#### Votre travail
[A] Répondez à ces questions sur le passage consacré aux langues anciennes et à la culture :
(i) Quel petit mot Maurizio Bettini analyse-t-il ?
(ii) Quels sont les deux mouvements opposés que décrit le passage ?
(iii) Quels termes le passage cite-t-il comme exemples de métaphores économiques ?
[B] Poursuivez le passage sur les langues anciennes et la culture après sa dernière phrase.

On se trouve ainsi devant deux mouvements diamétralement opposés : l'utilisation des langues anciennes pour faire une sélection sociale aujourd'hui ; la dévalorisation de l'ancien au nom d'une modernité utilitariste – « ça sert à rien ».

C'est précisément à l'analyse de ce petit mot « sert » que procède Maurizio Bettini. La question n'est pas mince, puisqu'il s'agit en fait de sonder toute la culture.

Ainsi consacre-t-il de nombreuses pages à montrer que le domaine culturel a été envahi de métaphores économiques. Ne parle-t-on pas de « patrimoine », de « biens », voire de gisements « culturels »… ? Des métaphores qui, selon l'auteur, induisent une vision du monde délétère.

#### Extrait des données
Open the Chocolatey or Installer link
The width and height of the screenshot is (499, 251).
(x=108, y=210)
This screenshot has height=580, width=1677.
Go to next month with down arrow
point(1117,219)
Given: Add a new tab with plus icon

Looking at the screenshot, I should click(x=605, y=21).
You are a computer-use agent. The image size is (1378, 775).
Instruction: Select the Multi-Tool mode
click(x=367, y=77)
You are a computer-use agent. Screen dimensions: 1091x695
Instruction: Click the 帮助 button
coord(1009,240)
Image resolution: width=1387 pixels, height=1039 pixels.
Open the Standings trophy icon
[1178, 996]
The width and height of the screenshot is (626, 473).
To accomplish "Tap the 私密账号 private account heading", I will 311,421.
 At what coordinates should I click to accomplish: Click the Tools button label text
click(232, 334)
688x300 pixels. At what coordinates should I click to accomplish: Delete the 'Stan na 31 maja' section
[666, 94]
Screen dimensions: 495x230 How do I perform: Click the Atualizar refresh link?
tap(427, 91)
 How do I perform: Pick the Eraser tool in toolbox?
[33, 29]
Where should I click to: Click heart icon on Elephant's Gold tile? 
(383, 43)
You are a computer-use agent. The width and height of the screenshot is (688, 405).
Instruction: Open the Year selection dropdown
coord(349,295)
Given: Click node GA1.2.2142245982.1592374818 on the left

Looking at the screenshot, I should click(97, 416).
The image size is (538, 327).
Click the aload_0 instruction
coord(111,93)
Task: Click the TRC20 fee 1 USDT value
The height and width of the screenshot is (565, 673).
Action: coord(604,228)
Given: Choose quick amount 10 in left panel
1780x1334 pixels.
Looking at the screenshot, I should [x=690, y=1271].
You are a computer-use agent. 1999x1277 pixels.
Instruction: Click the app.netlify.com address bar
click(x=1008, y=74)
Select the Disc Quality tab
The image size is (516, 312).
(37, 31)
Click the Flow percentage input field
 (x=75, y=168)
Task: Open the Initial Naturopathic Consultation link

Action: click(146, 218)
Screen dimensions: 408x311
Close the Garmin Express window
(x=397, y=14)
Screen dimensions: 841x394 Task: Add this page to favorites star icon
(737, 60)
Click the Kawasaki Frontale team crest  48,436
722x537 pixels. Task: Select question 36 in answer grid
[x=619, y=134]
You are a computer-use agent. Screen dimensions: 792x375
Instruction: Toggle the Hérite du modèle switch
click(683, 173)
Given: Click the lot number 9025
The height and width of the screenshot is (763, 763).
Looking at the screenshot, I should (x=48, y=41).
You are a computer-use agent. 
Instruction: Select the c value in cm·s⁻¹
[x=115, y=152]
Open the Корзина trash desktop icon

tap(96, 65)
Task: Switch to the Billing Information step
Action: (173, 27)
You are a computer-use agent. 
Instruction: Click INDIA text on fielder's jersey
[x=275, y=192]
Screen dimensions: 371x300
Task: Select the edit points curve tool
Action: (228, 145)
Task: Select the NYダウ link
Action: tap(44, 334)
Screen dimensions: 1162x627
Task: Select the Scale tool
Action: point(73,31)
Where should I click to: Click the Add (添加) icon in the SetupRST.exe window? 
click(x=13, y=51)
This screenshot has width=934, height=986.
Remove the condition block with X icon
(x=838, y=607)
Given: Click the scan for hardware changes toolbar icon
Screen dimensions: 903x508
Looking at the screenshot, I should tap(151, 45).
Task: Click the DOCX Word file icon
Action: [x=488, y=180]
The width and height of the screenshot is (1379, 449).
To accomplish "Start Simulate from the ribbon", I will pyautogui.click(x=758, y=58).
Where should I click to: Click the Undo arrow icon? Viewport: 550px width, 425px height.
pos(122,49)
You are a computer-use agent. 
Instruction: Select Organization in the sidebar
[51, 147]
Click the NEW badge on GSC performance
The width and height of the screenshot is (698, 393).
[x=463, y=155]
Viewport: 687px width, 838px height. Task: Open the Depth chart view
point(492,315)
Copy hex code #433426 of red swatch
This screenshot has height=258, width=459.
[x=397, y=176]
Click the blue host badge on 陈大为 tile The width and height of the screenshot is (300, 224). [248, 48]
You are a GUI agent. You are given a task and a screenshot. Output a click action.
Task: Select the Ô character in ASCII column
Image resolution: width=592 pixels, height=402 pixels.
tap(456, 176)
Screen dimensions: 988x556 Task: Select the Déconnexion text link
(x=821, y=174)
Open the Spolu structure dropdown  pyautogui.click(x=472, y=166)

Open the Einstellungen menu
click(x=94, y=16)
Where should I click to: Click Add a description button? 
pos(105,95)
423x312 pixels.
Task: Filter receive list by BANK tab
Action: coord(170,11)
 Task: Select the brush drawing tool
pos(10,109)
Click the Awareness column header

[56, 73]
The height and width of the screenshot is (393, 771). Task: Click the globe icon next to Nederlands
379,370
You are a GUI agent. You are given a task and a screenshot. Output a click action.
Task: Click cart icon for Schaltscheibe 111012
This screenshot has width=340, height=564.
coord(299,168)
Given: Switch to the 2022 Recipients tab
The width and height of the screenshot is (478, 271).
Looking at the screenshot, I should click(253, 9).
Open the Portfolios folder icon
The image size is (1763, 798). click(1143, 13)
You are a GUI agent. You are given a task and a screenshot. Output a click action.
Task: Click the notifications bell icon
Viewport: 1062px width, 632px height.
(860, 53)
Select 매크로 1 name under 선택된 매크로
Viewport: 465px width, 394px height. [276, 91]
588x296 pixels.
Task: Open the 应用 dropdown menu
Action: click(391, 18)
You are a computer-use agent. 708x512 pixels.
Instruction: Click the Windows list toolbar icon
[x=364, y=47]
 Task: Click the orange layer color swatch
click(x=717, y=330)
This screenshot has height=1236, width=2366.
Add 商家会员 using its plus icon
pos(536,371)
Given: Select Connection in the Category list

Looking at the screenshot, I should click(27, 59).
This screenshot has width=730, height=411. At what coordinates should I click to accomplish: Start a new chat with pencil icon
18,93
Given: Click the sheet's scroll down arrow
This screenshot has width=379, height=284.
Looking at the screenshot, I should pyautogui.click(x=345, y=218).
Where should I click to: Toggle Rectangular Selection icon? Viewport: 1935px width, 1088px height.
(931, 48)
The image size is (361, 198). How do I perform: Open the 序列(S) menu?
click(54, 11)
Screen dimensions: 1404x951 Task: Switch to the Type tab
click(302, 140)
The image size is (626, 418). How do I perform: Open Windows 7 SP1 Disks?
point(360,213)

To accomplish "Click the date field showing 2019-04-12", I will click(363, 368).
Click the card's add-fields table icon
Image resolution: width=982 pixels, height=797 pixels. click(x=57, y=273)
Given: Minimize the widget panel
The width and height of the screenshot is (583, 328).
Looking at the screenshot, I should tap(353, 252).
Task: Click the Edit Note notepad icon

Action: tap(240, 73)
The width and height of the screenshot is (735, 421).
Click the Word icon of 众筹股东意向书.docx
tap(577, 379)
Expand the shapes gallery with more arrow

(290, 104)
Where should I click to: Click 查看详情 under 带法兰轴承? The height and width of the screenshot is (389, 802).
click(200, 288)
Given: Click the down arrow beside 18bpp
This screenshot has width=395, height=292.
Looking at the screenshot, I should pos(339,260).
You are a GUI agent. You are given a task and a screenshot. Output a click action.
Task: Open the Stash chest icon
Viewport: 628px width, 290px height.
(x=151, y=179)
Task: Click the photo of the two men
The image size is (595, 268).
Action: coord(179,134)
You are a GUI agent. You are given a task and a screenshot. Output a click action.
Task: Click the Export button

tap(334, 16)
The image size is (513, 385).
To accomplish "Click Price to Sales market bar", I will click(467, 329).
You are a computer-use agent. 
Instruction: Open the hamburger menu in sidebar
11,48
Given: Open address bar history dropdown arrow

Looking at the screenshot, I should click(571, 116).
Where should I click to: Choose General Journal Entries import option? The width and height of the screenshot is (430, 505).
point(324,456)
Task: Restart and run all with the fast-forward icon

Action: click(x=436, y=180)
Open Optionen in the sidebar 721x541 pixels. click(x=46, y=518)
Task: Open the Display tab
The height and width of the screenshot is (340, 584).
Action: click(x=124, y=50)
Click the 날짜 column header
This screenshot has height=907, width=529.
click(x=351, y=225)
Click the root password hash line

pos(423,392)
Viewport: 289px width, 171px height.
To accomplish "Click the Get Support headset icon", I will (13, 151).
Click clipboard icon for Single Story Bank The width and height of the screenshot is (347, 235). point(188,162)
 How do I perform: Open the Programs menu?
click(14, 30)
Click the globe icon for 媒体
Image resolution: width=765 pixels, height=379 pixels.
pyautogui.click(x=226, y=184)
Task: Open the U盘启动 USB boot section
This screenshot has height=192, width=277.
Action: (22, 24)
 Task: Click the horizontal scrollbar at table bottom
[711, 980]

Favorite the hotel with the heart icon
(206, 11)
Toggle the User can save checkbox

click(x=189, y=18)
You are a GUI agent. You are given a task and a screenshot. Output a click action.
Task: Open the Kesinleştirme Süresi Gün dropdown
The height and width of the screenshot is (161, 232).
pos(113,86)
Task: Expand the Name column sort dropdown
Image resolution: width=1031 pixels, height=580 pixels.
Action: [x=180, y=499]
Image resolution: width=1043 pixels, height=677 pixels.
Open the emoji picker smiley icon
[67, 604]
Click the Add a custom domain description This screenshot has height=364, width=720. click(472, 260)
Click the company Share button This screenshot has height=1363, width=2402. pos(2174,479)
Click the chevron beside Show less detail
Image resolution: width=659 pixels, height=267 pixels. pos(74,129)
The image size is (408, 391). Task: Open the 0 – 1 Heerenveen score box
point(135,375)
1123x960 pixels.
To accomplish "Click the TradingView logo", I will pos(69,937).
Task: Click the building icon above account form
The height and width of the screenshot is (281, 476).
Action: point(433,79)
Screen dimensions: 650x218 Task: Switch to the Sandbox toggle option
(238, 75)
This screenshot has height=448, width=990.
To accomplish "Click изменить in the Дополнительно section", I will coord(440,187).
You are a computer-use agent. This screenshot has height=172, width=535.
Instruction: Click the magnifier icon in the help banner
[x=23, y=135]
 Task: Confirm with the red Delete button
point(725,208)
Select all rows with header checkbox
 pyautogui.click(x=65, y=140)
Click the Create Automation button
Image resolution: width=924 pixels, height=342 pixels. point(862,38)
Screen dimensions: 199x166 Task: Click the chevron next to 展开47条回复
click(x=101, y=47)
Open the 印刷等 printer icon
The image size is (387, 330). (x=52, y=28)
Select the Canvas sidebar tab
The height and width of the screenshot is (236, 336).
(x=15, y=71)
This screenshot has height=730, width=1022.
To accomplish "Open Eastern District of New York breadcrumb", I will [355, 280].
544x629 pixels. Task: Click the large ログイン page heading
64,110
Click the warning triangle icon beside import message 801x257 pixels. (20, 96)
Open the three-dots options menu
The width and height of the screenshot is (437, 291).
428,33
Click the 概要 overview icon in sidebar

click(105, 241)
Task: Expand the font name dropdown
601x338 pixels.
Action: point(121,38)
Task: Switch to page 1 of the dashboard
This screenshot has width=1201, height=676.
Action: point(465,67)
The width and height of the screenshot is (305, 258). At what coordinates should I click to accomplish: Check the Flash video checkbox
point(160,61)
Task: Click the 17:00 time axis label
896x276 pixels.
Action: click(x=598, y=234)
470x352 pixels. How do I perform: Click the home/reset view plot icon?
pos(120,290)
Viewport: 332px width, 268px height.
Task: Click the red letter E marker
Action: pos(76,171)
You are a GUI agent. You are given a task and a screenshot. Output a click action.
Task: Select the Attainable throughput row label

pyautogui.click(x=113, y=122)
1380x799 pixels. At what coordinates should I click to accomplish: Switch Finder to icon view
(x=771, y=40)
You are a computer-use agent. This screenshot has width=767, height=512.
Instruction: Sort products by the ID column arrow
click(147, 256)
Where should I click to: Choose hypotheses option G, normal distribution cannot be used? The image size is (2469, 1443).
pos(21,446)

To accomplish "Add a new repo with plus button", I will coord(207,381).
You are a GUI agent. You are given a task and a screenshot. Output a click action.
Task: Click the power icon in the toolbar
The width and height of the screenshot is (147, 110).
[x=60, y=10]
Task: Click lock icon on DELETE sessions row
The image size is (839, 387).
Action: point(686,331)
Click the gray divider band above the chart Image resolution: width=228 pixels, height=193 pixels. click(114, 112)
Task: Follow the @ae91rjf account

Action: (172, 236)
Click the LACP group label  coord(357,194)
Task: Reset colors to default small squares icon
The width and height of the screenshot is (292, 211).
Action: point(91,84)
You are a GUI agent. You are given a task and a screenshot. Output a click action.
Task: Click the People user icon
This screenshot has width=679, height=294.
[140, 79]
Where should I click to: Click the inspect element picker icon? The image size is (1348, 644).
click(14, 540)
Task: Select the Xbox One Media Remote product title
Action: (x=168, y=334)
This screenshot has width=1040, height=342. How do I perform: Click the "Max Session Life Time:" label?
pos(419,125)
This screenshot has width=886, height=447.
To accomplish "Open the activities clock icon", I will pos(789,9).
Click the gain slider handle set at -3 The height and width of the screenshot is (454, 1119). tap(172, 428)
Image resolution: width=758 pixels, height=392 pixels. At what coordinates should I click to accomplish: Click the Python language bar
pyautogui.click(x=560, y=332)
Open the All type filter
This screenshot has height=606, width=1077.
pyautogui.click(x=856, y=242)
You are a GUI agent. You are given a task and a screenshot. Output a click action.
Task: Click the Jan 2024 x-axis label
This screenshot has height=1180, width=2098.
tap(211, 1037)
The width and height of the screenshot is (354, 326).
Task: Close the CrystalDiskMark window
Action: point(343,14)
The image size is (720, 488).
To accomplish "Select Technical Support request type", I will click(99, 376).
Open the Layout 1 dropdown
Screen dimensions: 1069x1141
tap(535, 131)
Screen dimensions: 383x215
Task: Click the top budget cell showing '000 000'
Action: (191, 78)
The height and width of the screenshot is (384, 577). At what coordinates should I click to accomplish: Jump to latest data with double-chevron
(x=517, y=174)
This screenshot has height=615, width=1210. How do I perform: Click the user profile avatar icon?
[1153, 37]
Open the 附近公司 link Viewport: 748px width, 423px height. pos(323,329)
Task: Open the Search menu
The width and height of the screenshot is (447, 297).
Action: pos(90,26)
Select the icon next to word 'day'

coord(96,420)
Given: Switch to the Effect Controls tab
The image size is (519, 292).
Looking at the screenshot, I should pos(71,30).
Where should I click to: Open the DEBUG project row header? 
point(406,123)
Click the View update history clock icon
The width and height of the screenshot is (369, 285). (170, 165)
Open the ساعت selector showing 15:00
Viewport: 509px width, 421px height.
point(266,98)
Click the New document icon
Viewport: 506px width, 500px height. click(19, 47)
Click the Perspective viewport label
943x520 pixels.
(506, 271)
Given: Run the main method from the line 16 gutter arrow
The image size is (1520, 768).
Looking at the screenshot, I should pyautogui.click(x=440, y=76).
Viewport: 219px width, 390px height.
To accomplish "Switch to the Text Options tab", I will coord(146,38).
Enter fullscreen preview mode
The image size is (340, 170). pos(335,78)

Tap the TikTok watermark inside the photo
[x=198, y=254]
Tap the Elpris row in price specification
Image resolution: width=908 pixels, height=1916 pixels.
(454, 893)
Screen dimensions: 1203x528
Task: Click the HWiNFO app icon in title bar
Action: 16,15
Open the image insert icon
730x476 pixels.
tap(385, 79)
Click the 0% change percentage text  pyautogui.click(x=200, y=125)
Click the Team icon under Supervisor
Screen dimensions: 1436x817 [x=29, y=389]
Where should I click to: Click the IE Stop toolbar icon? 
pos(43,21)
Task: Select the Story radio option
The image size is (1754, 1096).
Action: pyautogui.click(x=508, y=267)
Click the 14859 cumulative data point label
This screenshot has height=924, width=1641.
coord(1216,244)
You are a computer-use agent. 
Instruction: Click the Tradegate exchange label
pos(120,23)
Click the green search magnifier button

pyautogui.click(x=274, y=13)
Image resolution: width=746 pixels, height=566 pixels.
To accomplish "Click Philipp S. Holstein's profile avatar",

#### Réponses par tâche
[A]
(i) Il analyse le mot « sert ».
(ii) Le premier mouvement est l'utilisation des langues anciennes pour faire aujourd'hui une sélection sociale. Le second est la dévalorisation de l'ancien au nom d'une modernité utilitariste.
(iii) Le passage cite « patrimoine », « biens » et gisements « culturels ».

[B]
Mémoire culturelle

Le philologue ne cesse de rappeler que notre histoire plurimillénaire s'est construite lentement. Le passage de Rome à l'Italie, exemple phare de l'ouvrage, s'est effectué dans la durée, à l'opposé de notre société du « tout, tout de suite ». La civilisation est avant tout une question de patience, elle s'est développée précisément parce qu'on n'a jamais demandé à la création culturelle « à quoi ça sert ».

Mais le temps presse, toute forme de mémoire culturelle ne peut que s'affaiblir dès lors que la société qui la possède cesse de la maintenir vivante. Il ne suffit pas de se crisper sur la tradition, de créer un savoir élitiste, il faut « continuer à en diffuser les contenus dans le présent ».

On devine que le développement uniformément accéléré d'un numérique qui recouvre notre planète ne va pas précisément dans ce sens. Maurizio Bettini se défend d'être passéiste, proposant même de faire découvrir les beautés de la grammaire latine aux enfants de migrants, créant de la sorte un passé culturel commun.

Un bain d'intelligence et de générosité.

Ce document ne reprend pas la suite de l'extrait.